If the trauma injury is orthopedic in nature, then the response time by an orthopedic surgeon is going to be similar, whether it is a level I, II, or III trauma center – the majority of fractures require repair within 24 hours but not within minutes of arrival in the emergency department. With orthopedic injuries, the main difference will be that more complex injuries (such as an extensive pelvic fractures) will be best managed at a level I trauma center where there is a fellowship-trained orthopedic traumatologist available.

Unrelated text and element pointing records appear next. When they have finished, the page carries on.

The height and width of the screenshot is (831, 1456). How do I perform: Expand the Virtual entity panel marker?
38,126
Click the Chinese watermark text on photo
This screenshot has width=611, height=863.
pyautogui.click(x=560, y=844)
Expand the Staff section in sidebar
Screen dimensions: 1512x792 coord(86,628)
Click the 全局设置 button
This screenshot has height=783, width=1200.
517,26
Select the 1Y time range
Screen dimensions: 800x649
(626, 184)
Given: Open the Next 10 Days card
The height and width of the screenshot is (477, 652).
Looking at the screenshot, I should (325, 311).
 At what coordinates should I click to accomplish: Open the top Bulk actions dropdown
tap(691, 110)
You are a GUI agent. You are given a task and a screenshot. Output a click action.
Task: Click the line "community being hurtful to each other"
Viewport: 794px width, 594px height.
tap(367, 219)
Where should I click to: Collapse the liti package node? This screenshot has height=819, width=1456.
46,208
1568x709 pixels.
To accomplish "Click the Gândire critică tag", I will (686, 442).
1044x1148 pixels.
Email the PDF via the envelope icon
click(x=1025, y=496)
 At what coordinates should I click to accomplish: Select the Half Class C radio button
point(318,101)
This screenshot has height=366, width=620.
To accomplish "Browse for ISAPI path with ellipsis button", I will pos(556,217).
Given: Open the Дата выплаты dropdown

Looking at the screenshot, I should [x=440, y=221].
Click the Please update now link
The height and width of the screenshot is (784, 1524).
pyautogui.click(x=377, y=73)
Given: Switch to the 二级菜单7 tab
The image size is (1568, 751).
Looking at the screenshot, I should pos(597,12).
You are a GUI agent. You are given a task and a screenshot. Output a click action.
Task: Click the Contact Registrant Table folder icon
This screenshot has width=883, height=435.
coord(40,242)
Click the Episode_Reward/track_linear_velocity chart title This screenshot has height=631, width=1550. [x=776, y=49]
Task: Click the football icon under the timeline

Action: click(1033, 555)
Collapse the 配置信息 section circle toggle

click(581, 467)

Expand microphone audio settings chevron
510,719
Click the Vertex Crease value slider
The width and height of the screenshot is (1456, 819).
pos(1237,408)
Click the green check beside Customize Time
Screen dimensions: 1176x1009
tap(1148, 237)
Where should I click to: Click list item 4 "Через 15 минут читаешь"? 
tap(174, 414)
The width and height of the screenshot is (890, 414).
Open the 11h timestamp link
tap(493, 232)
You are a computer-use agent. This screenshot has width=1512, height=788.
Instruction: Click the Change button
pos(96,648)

For nearly all trauma patients, the most important factors that dictate survival are the initial assessment of the injury and initial resuscitation with fluids and blood transfusions that occurs in the emergency department. Therefore, getting to the closest trauma center of any kind should be the priority for the severely injured trauma patient – if a level II trauma center is an extra 20-minute drive further than a level III trauma center, then the patient is better off stopping at the level III trauma center.